Sunday, November 28, 2021

Can we take welcome at face value?

Matt Brittin, the President of Google EMEA, has some warm words for the EU Commission's efforts to regulate political advertising.

We share the Commission's goal of increasing the harmonization of Europe’s transparency rules for political advertising and we support today’s introduction of legislation. ... The Commission’s proposal is an important and welcome step.

Karolina Iwańska of the Panoptykon Foundation interprets this as a bad sign for the proposal.

However there are other possible interpretations of Google's position.

The first is a cynical one. It is not uncommon for organizations lobbying against regulation to loudly affirm their support for the general principle, while working behind the scenes to water down any concrete measures. Mr Brittin notes that this is a complex field, requiring a balance ..., and although such words could be based on a sincere desire to improve the proposals, they are also consistent with the cynical interpretation.

But there is another interpretation. However much large companies complain about regulation, they are also aware that regulation serves as a source of competitive advantage for them, since large established companies can absorb the costs of compliance more easily than small players. (In the banking sector for example, this effect was expected to increase polarization between larger and smaller players. And in October 2012 I noted the irony that legislation prompted by bad behaviour by large companies can be more burdensome for small companies than for larger companies.) It also establishes barriers to entry, giving them another layer of protection against anything that might fundamentally disrupt their business model.

Your tasks:
**a)** Can you print the part of the post on Google's welcome for EU political ad rules that begins at "Can we take" and stops after "of Google's position."?
**b)** What comes after the last sentence of the post on Google's welcome for EU political ad rules? Write the text that follows.

Data provided:
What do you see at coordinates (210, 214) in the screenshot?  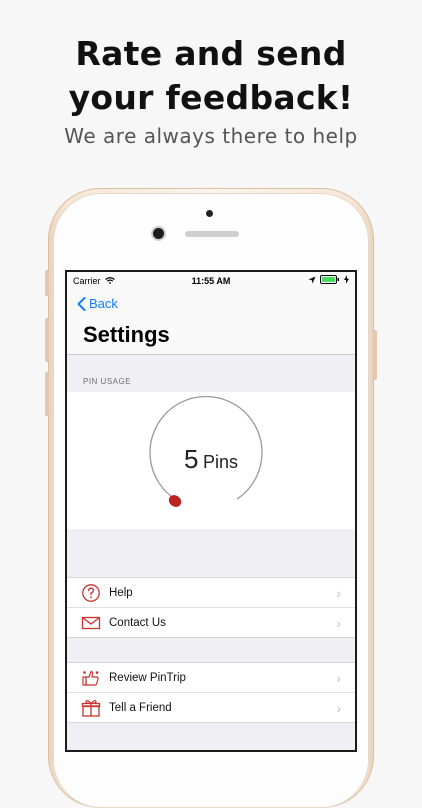 I see `proximity-sensor` at bounding box center [210, 214].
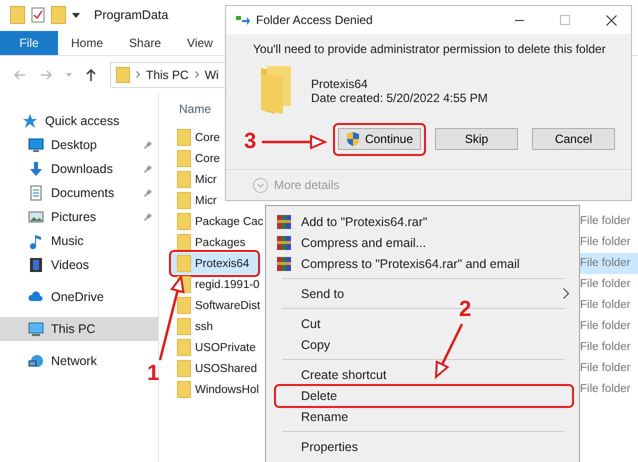 This screenshot has width=638, height=462. Describe the element at coordinates (36, 145) in the screenshot. I see `monitor-icon` at that location.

Per-task answers:
**a)**
Can we take welcome at face value?

Matt Brittin, the President of Google EMEA, has some warm words for the EU Commission's efforts to regulate political advertising.

We share the Commission's goal of increasing the harmonization of Europe’s transparency rules for political advertising and we support today’s introduction of legislation. ... The Commission’s proposal is an important and welcome step.

Karolina Iwańska of the Panoptykon Foundation interprets this as a bad sign for the proposal.

However there are other possible interpretations of Google's position.

**b)**
Large companies often work behind the scenes to influence the shape of emerging regulation in their favour, and Google is clearly signalling its willingness to appear helpful.

Chapter Four of Shoshana Zuboff's book, which is entitled The Moat Around the Castle, details a broad combination of rhetoric and lobbying carried out by Google and its executives to establish Google's freedom from government regulation. However, this doesn't rule out the possibility that Google now takes a more nuanced position, particularly as much of the public and political attention is currently directed at Facebook rather than themselves.

Welcome back my friends, to the show that never ends ...


Matt Brittin, New EU political ads law is a step in the right direction (Google, 25 November 2021)

Update: See also Interview with Matt Brittin on Channel Four News (2 December 2022)

Natasha Lomas, Report reveals Big Tech’s last minute lobbying to weaken EU rules (TechCrunch, 22 April 2022)

Jane Merriman, Big banks winners from new contingent capital move (Reuters, 27 August 2010)

Shoshana Zuboff, The Age of Surveillance Capitalism (2019)

Related posts: Regulation and Complexity (October 2012), Decentred Regulation and Responsible Technology (April 2019), Amplification and Attenuation (October 2021)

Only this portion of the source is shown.